Some 18 U.S. senators and 33 U.S. representatives have signed letters urging the administration to pursue trade remedies to force freerider countries to pay their fair share of the value of American biopharmaceutical innovation that benefits the world.

President Trump has brought an end to NATO countries’ freeriding on the United States’ back for Europe’s defense. There’s nothing stopping his achieving the same outcome for trade of American medical innovations, except the administration’s misguided fixation on importing foreign socialist price controls.

Most-favored-nation-style reference pricing would cost the world 167 to 342 new approved drugs over 20 years and up to 326 million lost life years. Every $1-2 billion in foregone research and development leaves one fewer cure.

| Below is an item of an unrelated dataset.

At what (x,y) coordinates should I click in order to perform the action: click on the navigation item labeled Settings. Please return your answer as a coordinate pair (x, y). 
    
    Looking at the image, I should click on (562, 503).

This threat comes as the United States leads the world in life sciences, supporting 5 million jobs, operating over 1,500 manufacturing facilities and contributing more than $1.6 trillion to the economy. Recent commitments to U.S.-based manufacturing exceed $215 billion, but will disappear if most-favored nation pricing takes hold.

The answer is to strong-arm foreign freeloaders, using trade tools to end their cheating, while preserving and protecting America’s global-leading, domestically advantageous pharmaceutical industry.